== What you need to do ==
Reproduce every one of the entries below word for word, without changing anything.

──────── Data shown ────────

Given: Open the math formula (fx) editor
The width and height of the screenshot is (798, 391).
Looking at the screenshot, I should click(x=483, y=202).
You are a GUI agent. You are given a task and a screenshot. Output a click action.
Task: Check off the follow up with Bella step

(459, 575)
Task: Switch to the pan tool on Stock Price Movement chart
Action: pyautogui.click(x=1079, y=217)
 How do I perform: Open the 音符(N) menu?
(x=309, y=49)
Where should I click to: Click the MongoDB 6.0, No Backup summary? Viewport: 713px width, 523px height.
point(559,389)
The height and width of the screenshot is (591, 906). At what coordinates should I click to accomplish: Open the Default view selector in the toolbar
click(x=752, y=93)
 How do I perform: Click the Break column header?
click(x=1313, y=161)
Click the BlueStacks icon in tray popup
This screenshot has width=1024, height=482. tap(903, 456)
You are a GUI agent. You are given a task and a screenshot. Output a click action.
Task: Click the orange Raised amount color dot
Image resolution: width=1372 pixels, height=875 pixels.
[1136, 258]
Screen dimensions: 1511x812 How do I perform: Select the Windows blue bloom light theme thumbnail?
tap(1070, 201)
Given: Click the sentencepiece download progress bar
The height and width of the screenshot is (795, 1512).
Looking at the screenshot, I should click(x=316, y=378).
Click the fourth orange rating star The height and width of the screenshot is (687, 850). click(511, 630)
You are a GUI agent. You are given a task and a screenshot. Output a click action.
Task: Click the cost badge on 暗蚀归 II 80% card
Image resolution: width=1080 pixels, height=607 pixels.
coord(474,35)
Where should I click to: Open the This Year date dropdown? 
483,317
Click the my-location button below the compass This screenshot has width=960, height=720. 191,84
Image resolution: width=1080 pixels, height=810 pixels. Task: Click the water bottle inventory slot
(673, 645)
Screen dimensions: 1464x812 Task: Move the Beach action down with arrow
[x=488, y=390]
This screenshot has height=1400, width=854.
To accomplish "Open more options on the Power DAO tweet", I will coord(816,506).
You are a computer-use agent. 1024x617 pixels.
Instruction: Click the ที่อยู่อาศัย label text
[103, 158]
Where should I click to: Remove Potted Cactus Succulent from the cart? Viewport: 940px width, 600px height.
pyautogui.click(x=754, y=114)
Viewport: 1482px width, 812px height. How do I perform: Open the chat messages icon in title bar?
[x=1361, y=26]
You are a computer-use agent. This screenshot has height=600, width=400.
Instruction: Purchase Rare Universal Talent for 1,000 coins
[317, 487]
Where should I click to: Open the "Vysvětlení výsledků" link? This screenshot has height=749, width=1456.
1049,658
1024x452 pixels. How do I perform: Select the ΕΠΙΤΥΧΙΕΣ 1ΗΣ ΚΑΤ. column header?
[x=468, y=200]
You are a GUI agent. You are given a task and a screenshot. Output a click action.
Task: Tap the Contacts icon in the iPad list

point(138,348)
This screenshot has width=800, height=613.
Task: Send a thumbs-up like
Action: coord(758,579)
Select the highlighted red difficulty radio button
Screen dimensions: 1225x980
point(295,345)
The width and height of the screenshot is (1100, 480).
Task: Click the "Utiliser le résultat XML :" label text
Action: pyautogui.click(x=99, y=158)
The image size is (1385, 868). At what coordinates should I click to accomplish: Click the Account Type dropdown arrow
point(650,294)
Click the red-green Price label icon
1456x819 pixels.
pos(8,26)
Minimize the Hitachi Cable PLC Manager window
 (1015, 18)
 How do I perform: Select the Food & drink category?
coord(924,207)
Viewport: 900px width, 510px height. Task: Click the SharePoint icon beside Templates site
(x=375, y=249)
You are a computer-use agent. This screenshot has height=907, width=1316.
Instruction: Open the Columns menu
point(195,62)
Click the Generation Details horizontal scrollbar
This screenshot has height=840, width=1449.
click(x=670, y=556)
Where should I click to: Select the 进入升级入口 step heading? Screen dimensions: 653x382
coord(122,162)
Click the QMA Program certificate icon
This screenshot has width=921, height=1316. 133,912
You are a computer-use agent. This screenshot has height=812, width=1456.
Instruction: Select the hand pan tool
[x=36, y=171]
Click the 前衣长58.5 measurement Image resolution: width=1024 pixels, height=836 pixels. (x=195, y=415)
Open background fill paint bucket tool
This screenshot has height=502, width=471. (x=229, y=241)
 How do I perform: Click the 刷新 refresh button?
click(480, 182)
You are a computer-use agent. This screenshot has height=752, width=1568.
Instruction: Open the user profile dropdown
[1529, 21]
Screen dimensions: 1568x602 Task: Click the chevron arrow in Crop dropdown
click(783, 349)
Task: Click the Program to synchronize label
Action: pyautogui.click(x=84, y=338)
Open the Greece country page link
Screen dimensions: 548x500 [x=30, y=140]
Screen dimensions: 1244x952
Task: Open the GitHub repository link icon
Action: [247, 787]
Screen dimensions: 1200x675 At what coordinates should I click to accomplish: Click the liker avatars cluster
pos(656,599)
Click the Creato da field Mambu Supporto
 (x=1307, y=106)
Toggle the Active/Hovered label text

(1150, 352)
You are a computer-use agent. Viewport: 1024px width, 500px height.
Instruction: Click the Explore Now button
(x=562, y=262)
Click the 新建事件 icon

────────

== Output for this task ==
Given: Open the math formula (fx) editor
The width and height of the screenshot is (798, 391).
Looking at the screenshot, I should click(x=483, y=202).
You are a GUI agent. You are given a task and a screenshot. Output a click action.
Task: Check off the follow up with Bella step

(459, 575)
Task: Switch to the pan tool on Stock Price Movement chart
Action: pyautogui.click(x=1079, y=217)
 How do I perform: Open the 音符(N) menu?
(x=309, y=49)
Where should I click to: Click the MongoDB 6.0, No Backup summary? Viewport: 713px width, 523px height.
point(559,389)
The height and width of the screenshot is (591, 906). At what coordinates should I click to accomplish: Open the Default view selector in the toolbar
click(x=752, y=93)
 How do I perform: Click the Break column header?
click(x=1313, y=161)
Click the BlueStacks icon in tray popup
This screenshot has width=1024, height=482. tap(903, 456)
You are a GUI agent. You are given a task and a screenshot. Output a click action.
Task: Click the orange Raised amount color dot
Image resolution: width=1372 pixels, height=875 pixels.
[1136, 258]
Screen dimensions: 1511x812 How do I perform: Select the Windows blue bloom light theme thumbnail?
tap(1070, 201)
Given: Click the sentencepiece download progress bar
The height and width of the screenshot is (795, 1512).
Looking at the screenshot, I should click(x=316, y=378).
Click the fourth orange rating star The height and width of the screenshot is (687, 850). click(511, 630)
You are a GUI agent. You are given a task and a screenshot. Output a click action.
Task: Click the cost badge on 暗蚀归 II 80% card
Image resolution: width=1080 pixels, height=607 pixels.
coord(474,35)
Where should I click to: Open the This Year date dropdown? 
483,317
Click the my-location button below the compass This screenshot has width=960, height=720. 191,84
Image resolution: width=1080 pixels, height=810 pixels. Task: Click the water bottle inventory slot
(673, 645)
Screen dimensions: 1464x812 Task: Move the Beach action down with arrow
[x=488, y=390]
This screenshot has height=1400, width=854.
To accomplish "Open more options on the Power DAO tweet", I will coord(816,506).
You are a computer-use agent. 1024x617 pixels.
Instruction: Click the ที่อยู่อาศัย label text
[103, 158]
Where should I click to: Remove Potted Cactus Succulent from the cart? Viewport: 940px width, 600px height.
pyautogui.click(x=754, y=114)
Viewport: 1482px width, 812px height. How do I perform: Open the chat messages icon in title bar?
[x=1361, y=26]
You are a computer-use agent. This screenshot has height=600, width=400.
Instruction: Purchase Rare Universal Talent for 1,000 coins
[317, 487]
Where should I click to: Open the "Vysvětlení výsledků" link? This screenshot has height=749, width=1456.
1049,658
1024x452 pixels. How do I perform: Select the ΕΠΙΤΥΧΙΕΣ 1ΗΣ ΚΑΤ. column header?
[x=468, y=200]
You are a GUI agent. You are given a task and a screenshot. Output a click action.
Task: Tap the Contacts icon in the iPad list

point(138,348)
This screenshot has width=800, height=613.
Task: Send a thumbs-up like
Action: coord(758,579)
Select the highlighted red difficulty radio button
Screen dimensions: 1225x980
point(295,345)
The width and height of the screenshot is (1100, 480).
Task: Click the "Utiliser le résultat XML :" label text
Action: pyautogui.click(x=99, y=158)
The image size is (1385, 868). At what coordinates should I click to accomplish: Click the Account Type dropdown arrow
point(650,294)
Click the red-green Price label icon
1456x819 pixels.
pos(8,26)
Minimize the Hitachi Cable PLC Manager window
 (1015, 18)
 How do I perform: Select the Food & drink category?
coord(924,207)
Viewport: 900px width, 510px height. Task: Click the SharePoint icon beside Templates site
(x=375, y=249)
You are a computer-use agent. This screenshot has height=907, width=1316.
Instruction: Open the Columns menu
point(195,62)
Click the Generation Details horizontal scrollbar
This screenshot has height=840, width=1449.
click(x=670, y=556)
Where should I click to: Select the 进入升级入口 step heading? Screen dimensions: 653x382
coord(122,162)
Click the QMA Program certificate icon
This screenshot has width=921, height=1316. 133,912
You are a computer-use agent. This screenshot has height=812, width=1456.
Instruction: Select the hand pan tool
[x=36, y=171]
Click the 前衣长58.5 measurement Image resolution: width=1024 pixels, height=836 pixels. (x=195, y=415)
Open background fill paint bucket tool
This screenshot has height=502, width=471. (x=229, y=241)
 How do I perform: Click the 刷新 refresh button?
click(480, 182)
You are a computer-use agent. This screenshot has height=752, width=1568.
Instruction: Open the user profile dropdown
[1529, 21]
Screen dimensions: 1568x602 Task: Click the chevron arrow in Crop dropdown
click(783, 349)
Task: Click the Program to synchronize label
Action: pyautogui.click(x=84, y=338)
Open the Greece country page link
Screen dimensions: 548x500 [x=30, y=140]
Screen dimensions: 1244x952
Task: Open the GitHub repository link icon
Action: [247, 787]
Screen dimensions: 1200x675 At what coordinates should I click to accomplish: Click the liker avatars cluster
pos(656,599)
Click the Creato da field Mambu Supporto
 (x=1307, y=106)
Toggle the Active/Hovered label text

(1150, 352)
You are a computer-use agent. Viewport: 1024px width, 500px height.
Instruction: Click the Explore Now button
(x=562, y=262)
Click the 新建事件 icon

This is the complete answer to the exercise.